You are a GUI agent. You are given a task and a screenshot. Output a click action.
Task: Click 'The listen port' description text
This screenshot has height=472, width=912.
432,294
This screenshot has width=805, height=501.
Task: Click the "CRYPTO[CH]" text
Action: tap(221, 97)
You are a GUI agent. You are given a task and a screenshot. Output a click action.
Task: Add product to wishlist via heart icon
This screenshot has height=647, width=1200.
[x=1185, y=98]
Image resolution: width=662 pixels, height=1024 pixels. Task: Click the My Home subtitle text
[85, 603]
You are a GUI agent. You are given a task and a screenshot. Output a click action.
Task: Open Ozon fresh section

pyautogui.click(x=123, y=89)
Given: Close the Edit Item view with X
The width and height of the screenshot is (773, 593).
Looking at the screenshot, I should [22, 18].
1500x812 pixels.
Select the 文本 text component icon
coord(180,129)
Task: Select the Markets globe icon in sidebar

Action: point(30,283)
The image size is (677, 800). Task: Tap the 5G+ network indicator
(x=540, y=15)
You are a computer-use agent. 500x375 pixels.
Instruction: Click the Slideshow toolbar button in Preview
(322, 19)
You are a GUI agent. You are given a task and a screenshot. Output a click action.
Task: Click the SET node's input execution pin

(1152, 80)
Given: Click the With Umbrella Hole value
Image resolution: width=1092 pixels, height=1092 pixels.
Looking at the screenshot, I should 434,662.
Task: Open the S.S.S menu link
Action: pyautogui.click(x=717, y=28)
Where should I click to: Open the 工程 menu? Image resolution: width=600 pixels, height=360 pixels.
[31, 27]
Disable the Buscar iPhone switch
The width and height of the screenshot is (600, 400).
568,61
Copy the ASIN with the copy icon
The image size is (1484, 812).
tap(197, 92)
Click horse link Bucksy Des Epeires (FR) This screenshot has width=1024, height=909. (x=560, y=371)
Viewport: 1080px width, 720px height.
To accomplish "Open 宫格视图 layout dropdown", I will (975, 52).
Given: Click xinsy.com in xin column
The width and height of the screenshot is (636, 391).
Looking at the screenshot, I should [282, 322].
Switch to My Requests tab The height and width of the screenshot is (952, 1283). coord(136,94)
:::::
Reproduce the listing above, changing "GUI agent" to "desktop assistant" at every occurrence and leaving everything else unchanged.

== WRITTEN ANSWER ==
You are a desktop assistant. You are given a task and a screenshot. Output a click action.
Task: Click 'The listen port' description text
This screenshot has height=472, width=912.
432,294
This screenshot has width=805, height=501.
Task: Click the "CRYPTO[CH]" text
Action: tap(221, 97)
You are a desktop assistant. You are given a task and a screenshot. Output a click action.
Task: Add product to wishlist via heart icon
This screenshot has height=647, width=1200.
[x=1185, y=98]
Image resolution: width=662 pixels, height=1024 pixels. Task: Click the My Home subtitle text
[85, 603]
You are a desktop assistant. You are given a task and a screenshot. Output a click action.
Task: Open Ozon fresh section

pyautogui.click(x=123, y=89)
Given: Close the Edit Item view with X
The width and height of the screenshot is (773, 593).
Looking at the screenshot, I should [22, 18].
1500x812 pixels.
Select the 文本 text component icon
coord(180,129)
Task: Select the Markets globe icon in sidebar

Action: point(30,283)
The image size is (677, 800). Task: Tap the 5G+ network indicator
(x=540, y=15)
You are a computer-use agent. 500x375 pixels.
Instruction: Click the Slideshow toolbar button in Preview
(322, 19)
You are a desktop assistant. You are given a task and a screenshot. Output a click action.
Task: Click the SET node's input execution pin

(1152, 80)
Given: Click the With Umbrella Hole value
Image resolution: width=1092 pixels, height=1092 pixels.
Looking at the screenshot, I should 434,662.
Task: Open the S.S.S menu link
Action: pyautogui.click(x=717, y=28)
Where should I click to: Open the 工程 menu? Image resolution: width=600 pixels, height=360 pixels.
[31, 27]
Disable the Buscar iPhone switch
The width and height of the screenshot is (600, 400).
568,61
Copy the ASIN with the copy icon
The image size is (1484, 812).
tap(197, 92)
Click horse link Bucksy Des Epeires (FR) This screenshot has width=1024, height=909. (x=560, y=371)
Viewport: 1080px width, 720px height.
To accomplish "Open 宫格视图 layout dropdown", I will (975, 52).
Given: Click xinsy.com in xin column
The width and height of the screenshot is (636, 391).
Looking at the screenshot, I should [282, 322].
Switch to My Requests tab The height and width of the screenshot is (952, 1283). coord(136,94)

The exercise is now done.